The path seemed clear:

  1. Netboot the kernel/initramfs from HTTP/TFTP
  2. Mount the nix-store via NFS inside the initramfs
  3. Profit

Multiple instances of nix writing onto the same store might mean problems. So we'll just mount the nix store read only.

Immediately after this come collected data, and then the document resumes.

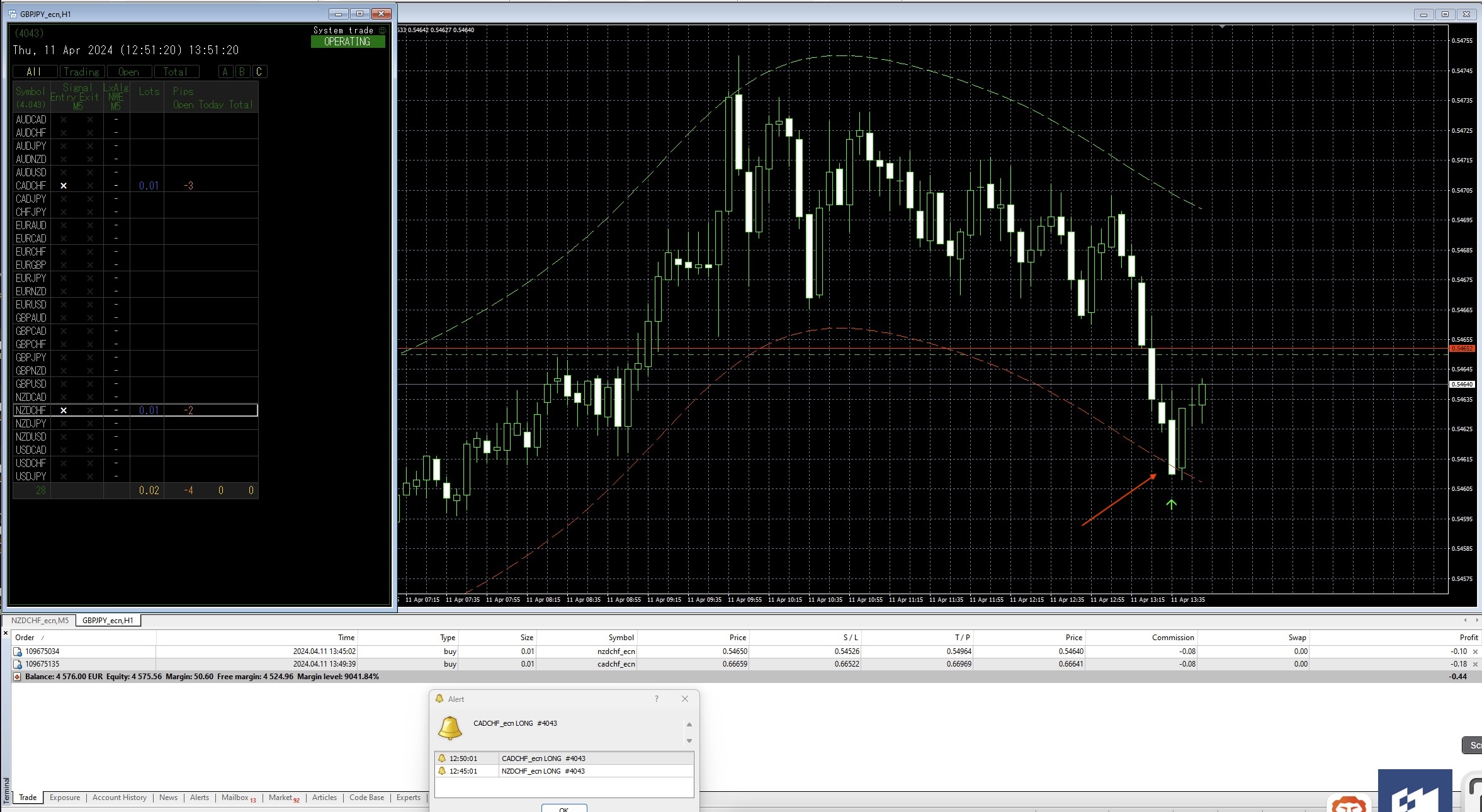Switch to the NZDCHF_ecn,M5 chart tab
The width and height of the screenshot is (1482, 812).
pyautogui.click(x=40, y=621)
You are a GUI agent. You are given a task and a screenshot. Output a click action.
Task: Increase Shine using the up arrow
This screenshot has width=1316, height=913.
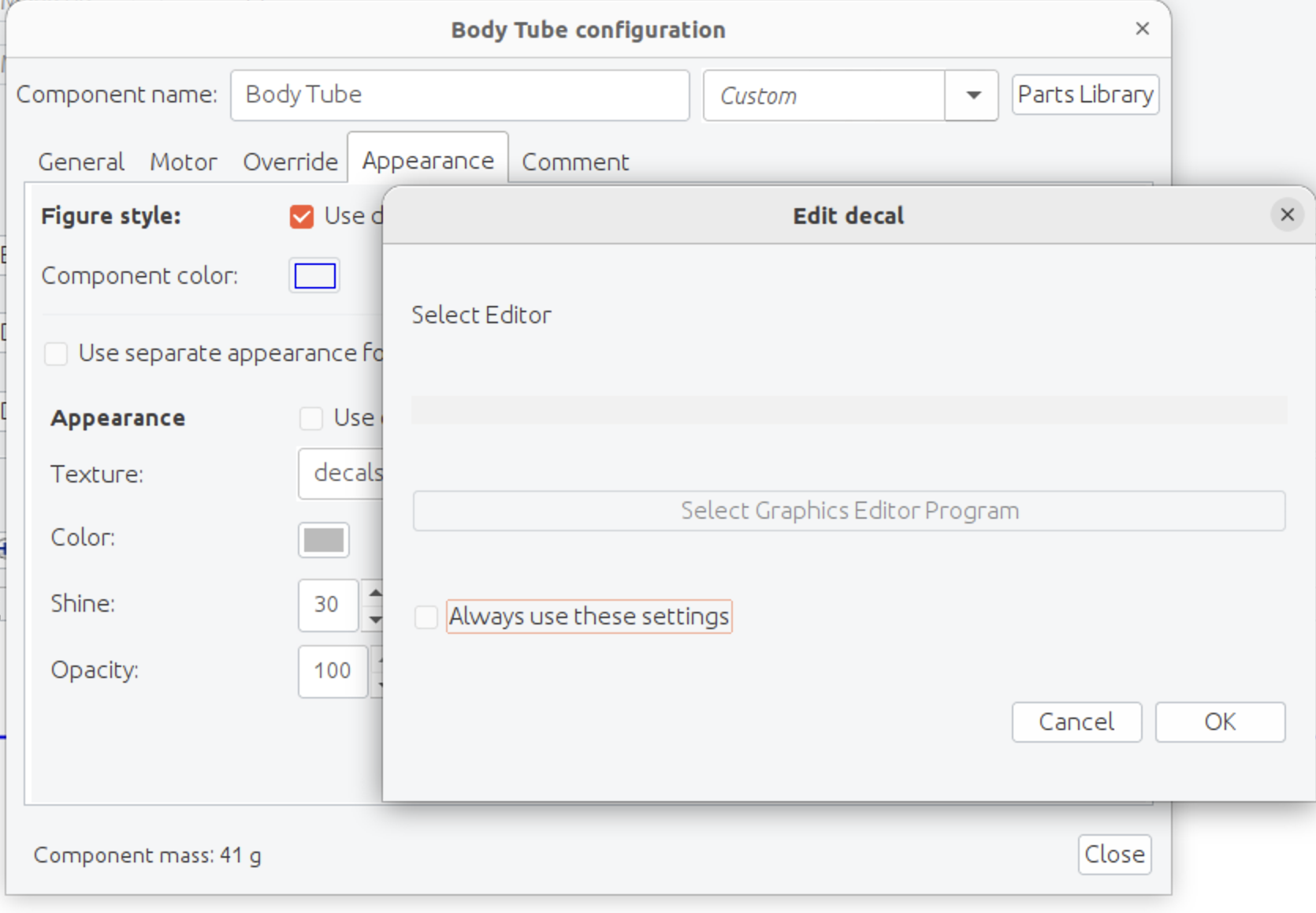pos(376,593)
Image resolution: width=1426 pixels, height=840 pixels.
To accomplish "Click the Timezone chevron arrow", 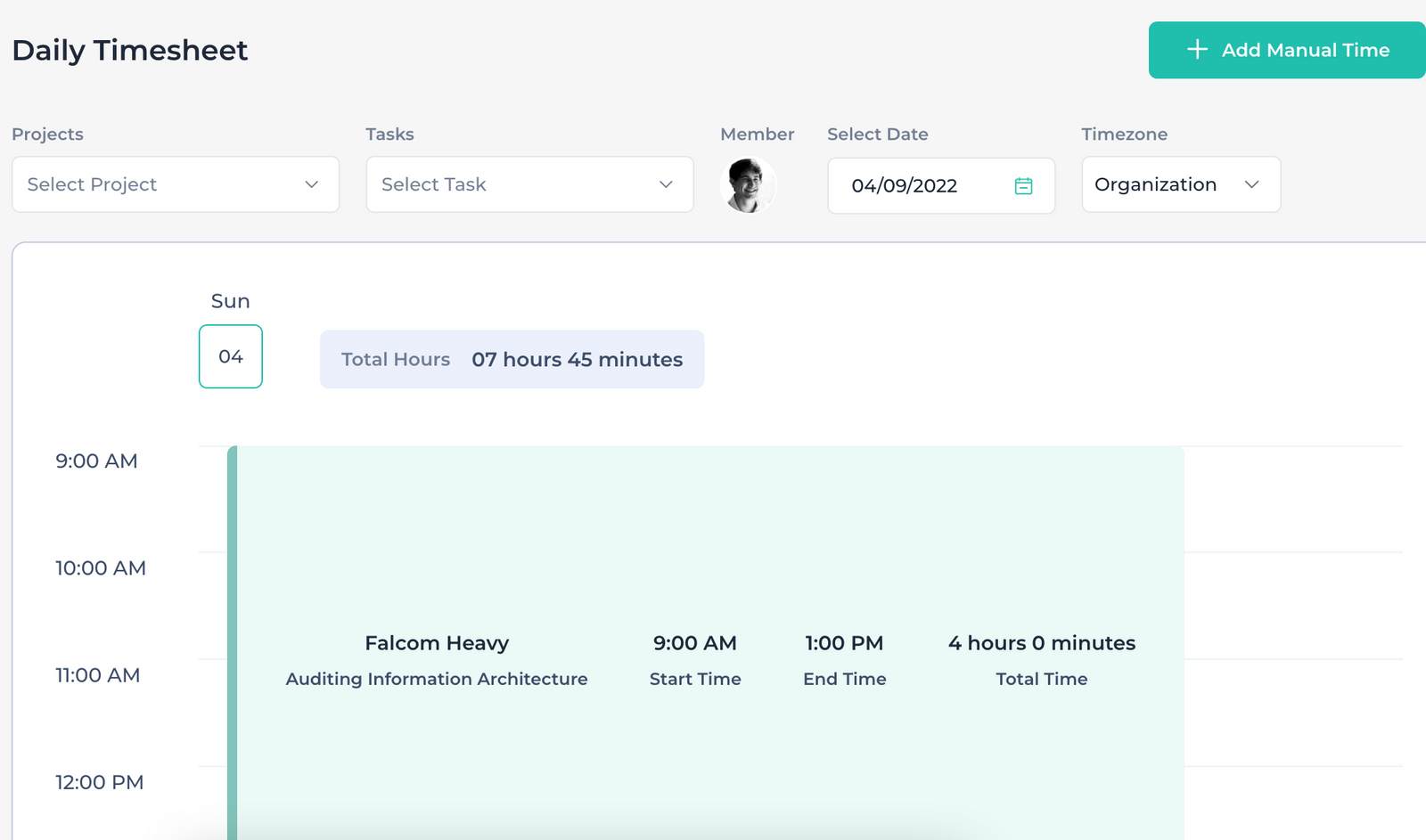I will pyautogui.click(x=1254, y=184).
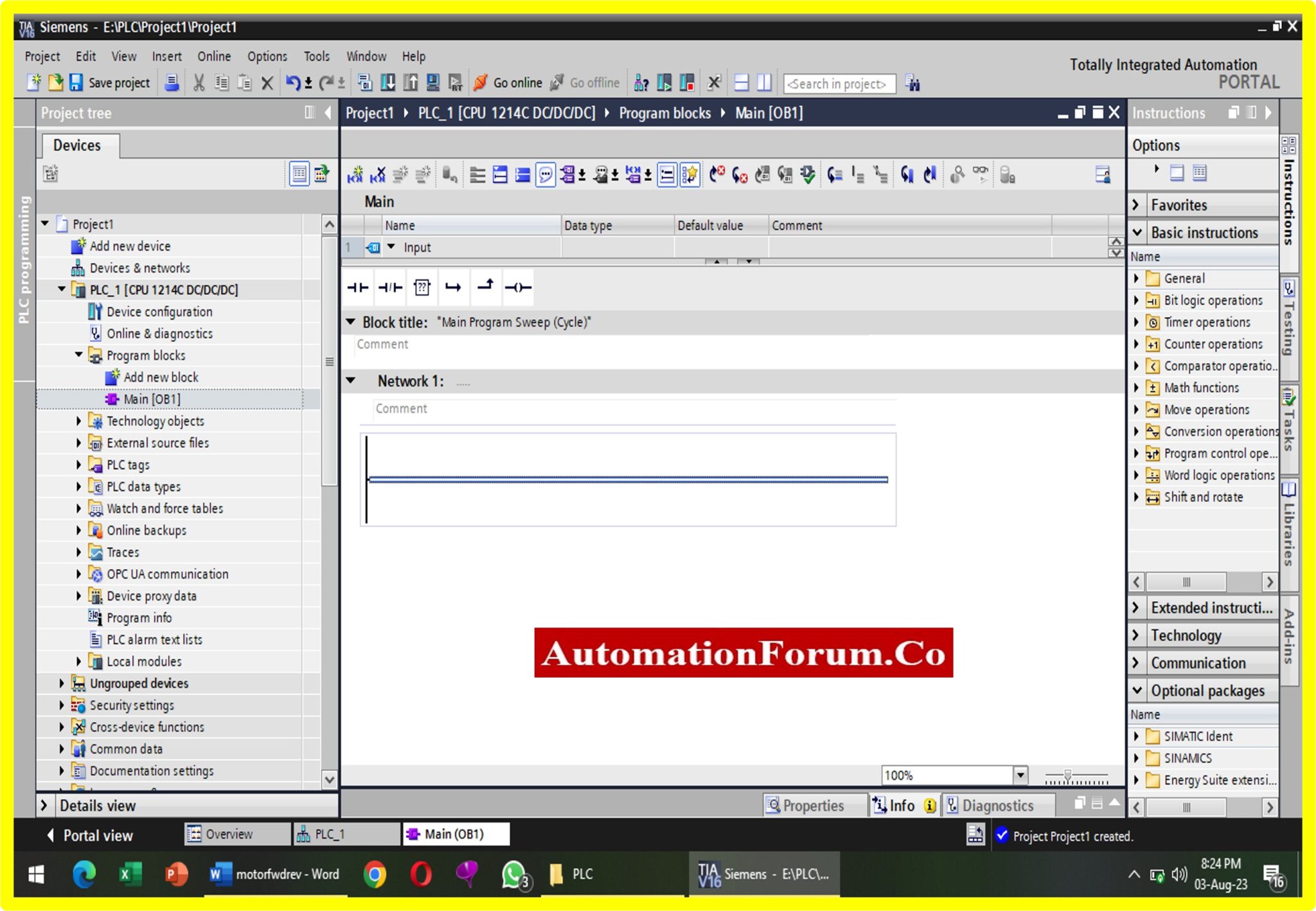Collapse the Program blocks folder

[80, 355]
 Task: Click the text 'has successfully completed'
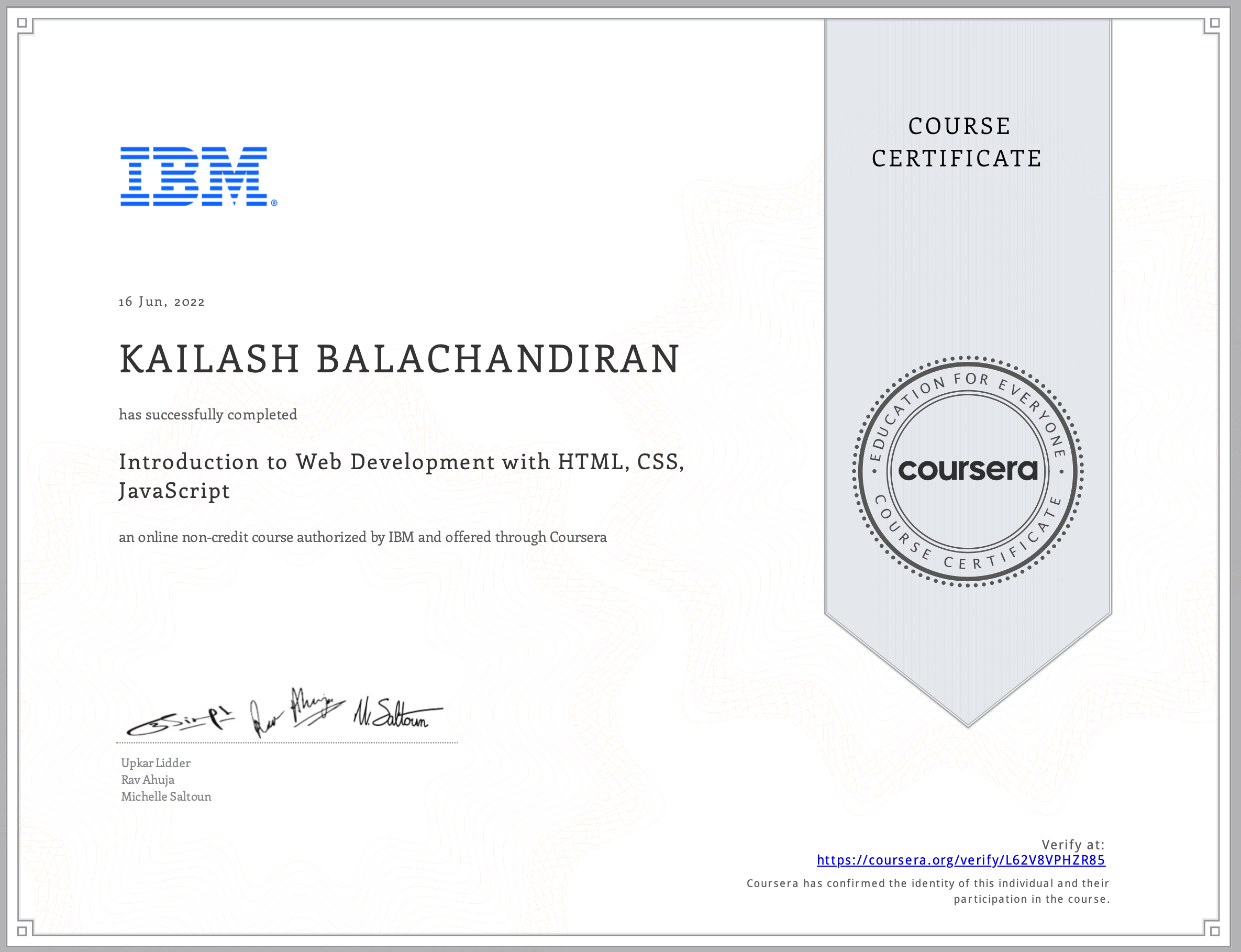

| But we might want to write to it

So we'll overlay a rw directory over the read only store.

I just naively tried

{ ... }: {
  boot.initrd.supportedFilesystems = [ "nfs" "nfsv4" "overlay" ];   # load needed kernel modules
  boot.initrd.availableKernelModules = [ "nfs" "nfsv4" "overlay" ]; # load them again, because of cause it didn't work
  fileSystems."/" = { device = "tmpfs"; fsType = "tmpfs"; options = [ "size=2G" ]; };
  fileSystems."/nix/.rw-store" = { fsType = "tmpfs"; options = [ "mode=0755" "size=8G" ]; neededForBoot = true; };
  fileSystems."/nix/.ro-store" =
    {
      fsType = "nfs4";
      device = "192.168.1.1:nixstore";
      options = [ "ro" ];
      neededForBoot = true;
    };
  fileSystems."/nix/store" =
    {
      fsType = "overlay";
      device = "overlay";
      options = [
        "lowerdir=/nix/.ro-store"
        "upperdir=/nix/.rw-store/store"
        "workdir=/nix/.rw-store/work"
      ];
      depends = [
        "/nix/.ro-store"
        "/nix/.rw-store/store"
        "/nix/.rw-store/work"
      ];
    };
  boot.initrd.network.enable = true;
  networking.useDHCP = true;
}

but it just didn't boot. The initramfs ran through, but then it just hung.

tangent

boot.shell_on_fail and the other cmdline options really helped debugging

NixOS initramfs networking yeets the network configuration after booting successfully.

tangent

it took me at least a solid 10h to find that out

You have to set boot.initrd.network.flushBeforeStage2 to false to disable that.

And now it just works™

Just for completeness, a full configuration is:

{ ... }: {
  boot.initrd.supportedFilesystems = [ "nfs" "nfsv4" "overlay" ];   # load needed kernel modules
  boot.initrd.availableKernelModules = [ "nfs" "nfsv4" "overlay" ]; # load them again, because of cause it didn't work
  fileSystems."/" = { device = "tmpfs"; fsType = "tmpfs"; options = [ "size=2G" ]; };
  fileSystems."/nix/.rw-store" = { fsType = "tmpfs"; options = [ "mode=0755" "size=8G" ]; neededForBoot = true; };
  fileSystems."/nix/.ro-store" =
    {
      fsType = "nfs4";
      device = "192.168.1.1:nixstore";
      options = [ "ro" ];
      neededForBoot = true;
    };
  fileSystems."/nix/store" =
    {
      fsType = "overlay";
      device = "overlay";
      options = [
        "lowerdir=/nix/.ro-store"
        "upperdir=/nix/.rw-store/store"
        "workdir=/nix/.rw-store/work"
      ];
      depends = [
        "/nix/.ro-store"
        "/nix/.rw-store/store"
        "/nix/.rw-store/work"
      ];
    };
  boot.initrd.network.enable = true;
  boot.initrd.network.flushBeforeStage2 = false; # otherwise nfs dosen't work
  networking.useDHCP = true;
}

The netboot stuff we built is open source and available here, but not ready for production yet.